Reproduce, character for character, the lines below from the first through the one with "Futebol: Gelson Dala". Leave pictures out.

* **Records from a data collection**:
========

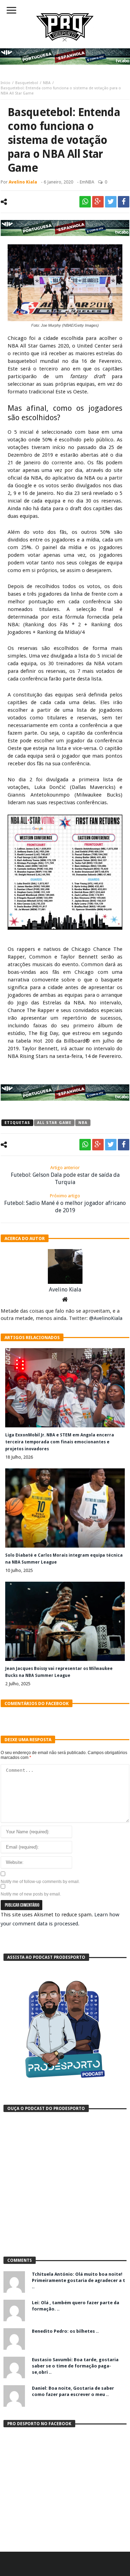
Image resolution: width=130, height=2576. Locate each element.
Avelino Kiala (23, 182)
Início (5, 83)
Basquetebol (26, 83)
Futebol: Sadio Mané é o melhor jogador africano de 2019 (65, 1203)
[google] (98, 201)
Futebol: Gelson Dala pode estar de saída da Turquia (65, 1175)
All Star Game (54, 1122)
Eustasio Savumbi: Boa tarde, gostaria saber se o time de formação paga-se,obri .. (75, 2366)
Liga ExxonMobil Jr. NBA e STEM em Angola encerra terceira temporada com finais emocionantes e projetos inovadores (59, 1442)
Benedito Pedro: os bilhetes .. (65, 2331)
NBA (47, 83)
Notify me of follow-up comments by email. (40, 1881)
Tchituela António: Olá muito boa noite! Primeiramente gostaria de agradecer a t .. (78, 2280)
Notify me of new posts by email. (31, 1894)
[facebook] (123, 201)
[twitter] (110, 201)
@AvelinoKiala (105, 1318)
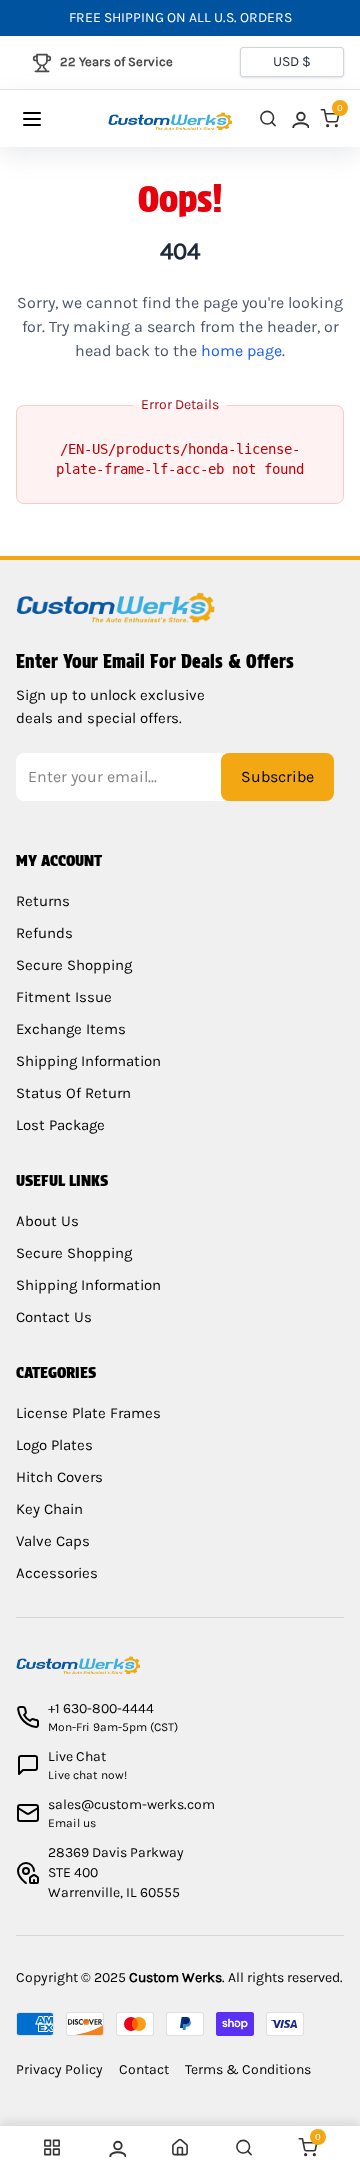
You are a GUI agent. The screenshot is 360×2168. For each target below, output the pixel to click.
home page (241, 350)
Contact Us (54, 1317)
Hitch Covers (59, 1477)
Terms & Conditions (248, 2069)
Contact (144, 2069)
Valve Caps (53, 1541)
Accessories (57, 1573)
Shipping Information (88, 1061)
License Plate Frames (88, 1413)
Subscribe (277, 776)
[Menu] (51, 119)
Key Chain (49, 1509)
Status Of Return (73, 1093)
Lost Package (60, 1125)
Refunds (44, 933)
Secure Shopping (74, 965)
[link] (299, 118)
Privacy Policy (59, 2069)
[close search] (268, 118)
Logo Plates (54, 1445)
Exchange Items (71, 1029)
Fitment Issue (64, 997)
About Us (47, 1221)
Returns (43, 901)
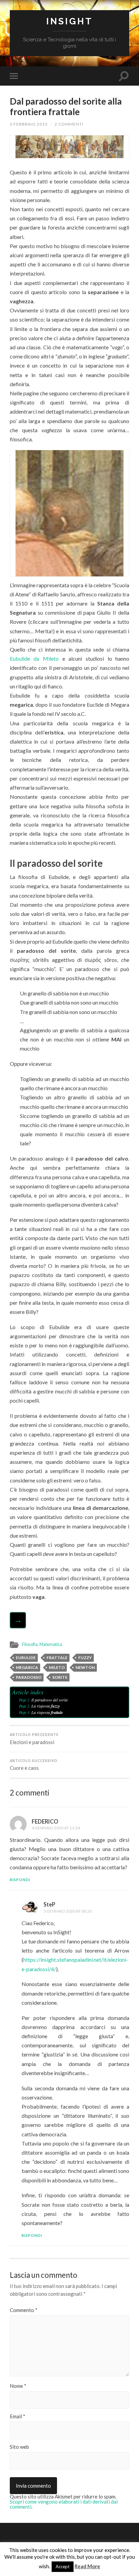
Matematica (50, 1644)
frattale (57, 1657)
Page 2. (25, 1706)
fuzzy (85, 1657)
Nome (18, 2385)
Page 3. (25, 1712)
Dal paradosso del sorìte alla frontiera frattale (66, 106)
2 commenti (69, 124)
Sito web (19, 2446)
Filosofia (30, 1644)
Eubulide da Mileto (34, 658)
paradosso (28, 1677)
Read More (87, 2566)
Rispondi (20, 1879)
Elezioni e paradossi (34, 1739)
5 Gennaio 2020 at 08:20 (68, 1911)
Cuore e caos (33, 1765)
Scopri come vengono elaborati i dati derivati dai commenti (64, 2504)
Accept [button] (63, 2566)
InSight (69, 21)
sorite (59, 1677)
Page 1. (25, 1699)
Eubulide (26, 1657)
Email (17, 2416)
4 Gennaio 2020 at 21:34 (56, 1827)
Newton (85, 1667)
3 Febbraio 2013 (29, 124)
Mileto (57, 1667)
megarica (27, 1667)
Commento (23, 2310)
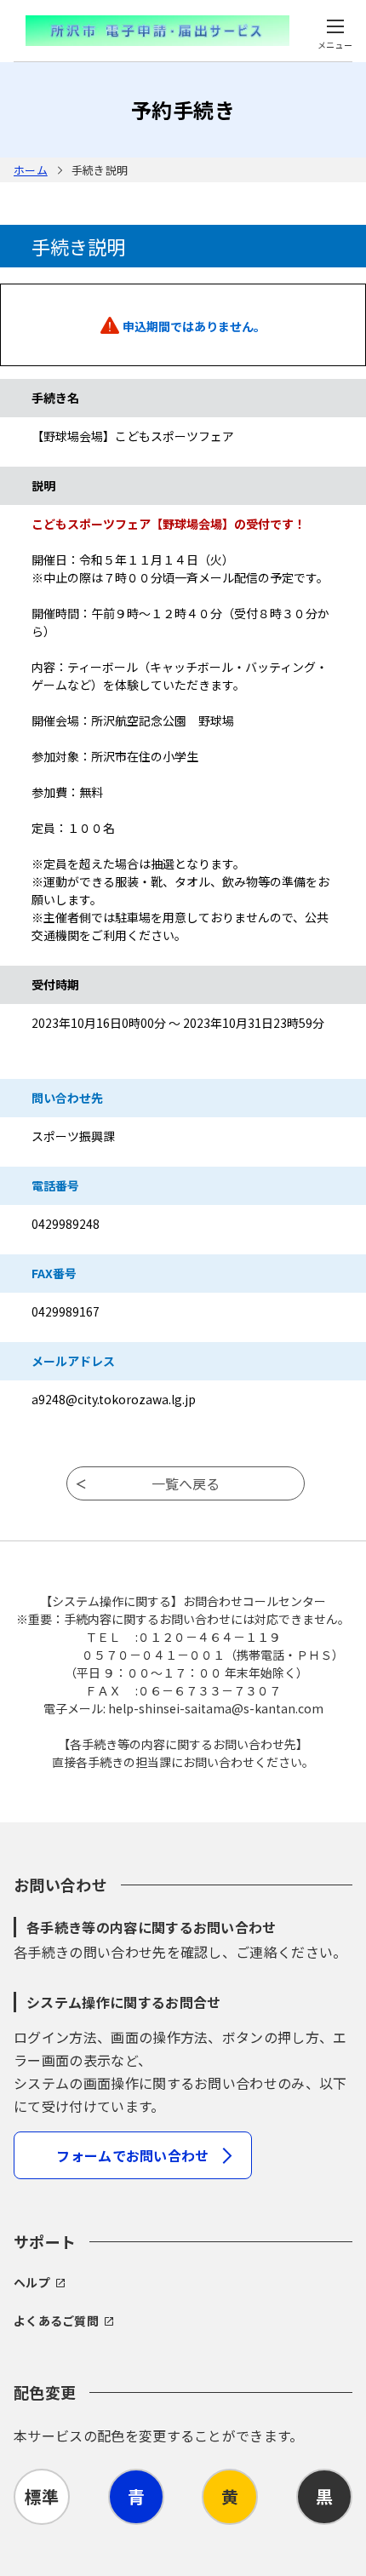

========

* **Written reply**:
Image resolution: width=130, height=2576. Locate each element.
Avelino Kiala (23, 182)
Início (5, 83)
Basquetebol (26, 83)
Futebol: Sadio Mané é o melhor jogador africano de 2019 (65, 1203)
[google] (98, 201)
Futebol: Gelson Dala pode estar de saída da Turquia (65, 1175)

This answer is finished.